- **Short task**
Copy everything from the line containing "Where should I click to: Open the 车型列表" down to the line containing "click(x=1227, y=140)", both included, without changing a character.

- **Stored records**
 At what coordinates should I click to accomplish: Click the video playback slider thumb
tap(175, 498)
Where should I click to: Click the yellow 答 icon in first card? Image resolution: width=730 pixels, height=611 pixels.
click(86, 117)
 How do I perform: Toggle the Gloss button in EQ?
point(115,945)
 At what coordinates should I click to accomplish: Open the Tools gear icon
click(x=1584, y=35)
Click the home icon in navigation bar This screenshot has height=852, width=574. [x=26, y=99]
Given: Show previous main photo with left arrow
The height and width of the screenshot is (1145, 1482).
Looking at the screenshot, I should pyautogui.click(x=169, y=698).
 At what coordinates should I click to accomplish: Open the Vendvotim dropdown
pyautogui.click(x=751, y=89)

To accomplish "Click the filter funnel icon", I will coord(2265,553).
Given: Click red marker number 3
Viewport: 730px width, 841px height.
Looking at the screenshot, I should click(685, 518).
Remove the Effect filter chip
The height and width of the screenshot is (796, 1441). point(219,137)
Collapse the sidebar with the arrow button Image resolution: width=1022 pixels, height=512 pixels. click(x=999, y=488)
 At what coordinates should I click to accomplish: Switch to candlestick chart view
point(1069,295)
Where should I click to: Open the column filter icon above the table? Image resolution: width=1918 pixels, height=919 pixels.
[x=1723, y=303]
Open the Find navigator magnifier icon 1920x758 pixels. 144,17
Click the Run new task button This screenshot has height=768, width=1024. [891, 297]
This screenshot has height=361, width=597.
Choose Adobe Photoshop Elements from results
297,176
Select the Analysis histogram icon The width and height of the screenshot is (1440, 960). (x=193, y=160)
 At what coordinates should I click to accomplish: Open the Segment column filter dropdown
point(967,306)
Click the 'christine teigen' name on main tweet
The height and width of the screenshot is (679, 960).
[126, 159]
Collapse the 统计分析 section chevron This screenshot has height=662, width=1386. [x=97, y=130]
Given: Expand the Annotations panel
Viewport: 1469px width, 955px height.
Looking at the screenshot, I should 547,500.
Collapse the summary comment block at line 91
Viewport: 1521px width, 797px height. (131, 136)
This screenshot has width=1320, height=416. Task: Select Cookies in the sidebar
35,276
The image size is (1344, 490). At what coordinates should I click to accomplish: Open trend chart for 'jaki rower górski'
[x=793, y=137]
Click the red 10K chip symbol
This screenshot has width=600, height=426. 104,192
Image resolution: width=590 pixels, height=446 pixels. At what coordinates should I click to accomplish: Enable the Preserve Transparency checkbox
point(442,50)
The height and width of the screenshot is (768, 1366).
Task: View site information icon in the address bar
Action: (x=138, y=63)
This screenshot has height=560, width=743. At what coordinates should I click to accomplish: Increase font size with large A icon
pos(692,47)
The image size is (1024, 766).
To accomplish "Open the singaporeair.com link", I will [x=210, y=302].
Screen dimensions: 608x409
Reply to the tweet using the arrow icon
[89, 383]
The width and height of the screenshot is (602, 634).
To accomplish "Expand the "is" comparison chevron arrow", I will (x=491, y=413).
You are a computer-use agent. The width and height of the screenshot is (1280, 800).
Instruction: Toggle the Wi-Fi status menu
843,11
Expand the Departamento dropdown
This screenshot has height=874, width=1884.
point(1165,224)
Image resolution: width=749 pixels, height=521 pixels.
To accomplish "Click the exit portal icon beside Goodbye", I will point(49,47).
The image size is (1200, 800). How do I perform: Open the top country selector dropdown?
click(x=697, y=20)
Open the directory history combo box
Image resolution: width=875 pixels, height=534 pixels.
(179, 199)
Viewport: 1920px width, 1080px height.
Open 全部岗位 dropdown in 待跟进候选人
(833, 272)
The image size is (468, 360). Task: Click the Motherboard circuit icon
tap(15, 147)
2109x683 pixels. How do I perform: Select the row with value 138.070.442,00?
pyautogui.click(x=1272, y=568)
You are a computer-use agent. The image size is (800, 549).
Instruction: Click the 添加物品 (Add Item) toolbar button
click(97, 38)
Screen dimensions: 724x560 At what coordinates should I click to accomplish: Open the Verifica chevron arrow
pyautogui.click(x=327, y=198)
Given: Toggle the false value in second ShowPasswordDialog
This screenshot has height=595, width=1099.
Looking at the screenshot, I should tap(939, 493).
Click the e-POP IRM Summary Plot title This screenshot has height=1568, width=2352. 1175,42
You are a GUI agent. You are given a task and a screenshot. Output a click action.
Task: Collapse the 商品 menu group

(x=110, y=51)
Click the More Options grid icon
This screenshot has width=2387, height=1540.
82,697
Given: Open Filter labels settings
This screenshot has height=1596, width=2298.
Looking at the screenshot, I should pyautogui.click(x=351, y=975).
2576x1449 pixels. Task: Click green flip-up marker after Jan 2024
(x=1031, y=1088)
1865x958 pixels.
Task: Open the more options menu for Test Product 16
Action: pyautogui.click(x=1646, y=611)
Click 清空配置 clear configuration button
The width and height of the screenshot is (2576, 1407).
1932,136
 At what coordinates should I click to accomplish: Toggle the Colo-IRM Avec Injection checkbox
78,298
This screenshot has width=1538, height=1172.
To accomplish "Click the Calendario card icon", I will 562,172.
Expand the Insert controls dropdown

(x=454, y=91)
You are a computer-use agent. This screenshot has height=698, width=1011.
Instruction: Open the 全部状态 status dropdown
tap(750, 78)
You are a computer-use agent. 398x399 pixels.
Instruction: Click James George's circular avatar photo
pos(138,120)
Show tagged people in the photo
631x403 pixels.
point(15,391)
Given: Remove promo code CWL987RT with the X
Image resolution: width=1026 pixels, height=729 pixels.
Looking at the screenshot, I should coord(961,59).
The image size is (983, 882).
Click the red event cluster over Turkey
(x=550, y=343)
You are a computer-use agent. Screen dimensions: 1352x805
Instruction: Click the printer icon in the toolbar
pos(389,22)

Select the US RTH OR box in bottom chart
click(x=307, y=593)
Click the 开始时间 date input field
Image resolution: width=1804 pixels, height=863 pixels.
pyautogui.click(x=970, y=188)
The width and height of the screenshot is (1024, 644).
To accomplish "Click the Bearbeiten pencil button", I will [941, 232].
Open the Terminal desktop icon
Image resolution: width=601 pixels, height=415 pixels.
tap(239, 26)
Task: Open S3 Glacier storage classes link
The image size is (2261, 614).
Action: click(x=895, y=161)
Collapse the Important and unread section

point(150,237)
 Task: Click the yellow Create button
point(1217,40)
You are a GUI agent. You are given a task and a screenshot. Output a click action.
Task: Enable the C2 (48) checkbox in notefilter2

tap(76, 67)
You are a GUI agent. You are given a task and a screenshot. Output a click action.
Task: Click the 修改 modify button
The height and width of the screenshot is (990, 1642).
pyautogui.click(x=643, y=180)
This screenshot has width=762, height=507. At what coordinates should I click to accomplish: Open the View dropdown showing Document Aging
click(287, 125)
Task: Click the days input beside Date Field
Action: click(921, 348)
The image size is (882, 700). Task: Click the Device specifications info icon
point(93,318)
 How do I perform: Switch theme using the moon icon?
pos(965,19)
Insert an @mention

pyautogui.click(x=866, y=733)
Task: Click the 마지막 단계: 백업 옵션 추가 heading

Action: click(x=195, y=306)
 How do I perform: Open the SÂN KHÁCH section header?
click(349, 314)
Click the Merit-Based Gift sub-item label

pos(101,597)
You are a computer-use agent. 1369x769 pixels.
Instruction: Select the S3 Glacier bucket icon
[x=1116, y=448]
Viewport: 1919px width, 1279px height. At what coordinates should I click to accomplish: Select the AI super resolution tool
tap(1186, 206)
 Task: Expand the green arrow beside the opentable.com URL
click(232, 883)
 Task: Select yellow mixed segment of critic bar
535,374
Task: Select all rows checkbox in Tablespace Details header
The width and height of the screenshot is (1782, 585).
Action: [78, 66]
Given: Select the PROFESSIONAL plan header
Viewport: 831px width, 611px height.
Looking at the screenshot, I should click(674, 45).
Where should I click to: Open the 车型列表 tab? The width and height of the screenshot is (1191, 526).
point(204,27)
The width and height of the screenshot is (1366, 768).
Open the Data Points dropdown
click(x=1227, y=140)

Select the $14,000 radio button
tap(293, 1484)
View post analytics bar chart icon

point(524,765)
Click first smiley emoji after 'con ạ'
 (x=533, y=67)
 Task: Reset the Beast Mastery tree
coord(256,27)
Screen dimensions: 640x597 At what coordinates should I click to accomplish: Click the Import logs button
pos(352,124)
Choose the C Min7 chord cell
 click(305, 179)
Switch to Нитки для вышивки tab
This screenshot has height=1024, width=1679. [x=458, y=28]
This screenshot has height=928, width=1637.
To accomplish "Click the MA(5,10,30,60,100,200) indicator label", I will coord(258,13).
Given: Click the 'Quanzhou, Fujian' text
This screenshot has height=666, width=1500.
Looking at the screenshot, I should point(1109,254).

- **Exercise response**
Where should I click to: Open the 车型列表 tab? The width and height of the screenshot is (1191, 526).
point(204,27)
The width and height of the screenshot is (1366, 768).
Open the Data Points dropdown
click(x=1227, y=140)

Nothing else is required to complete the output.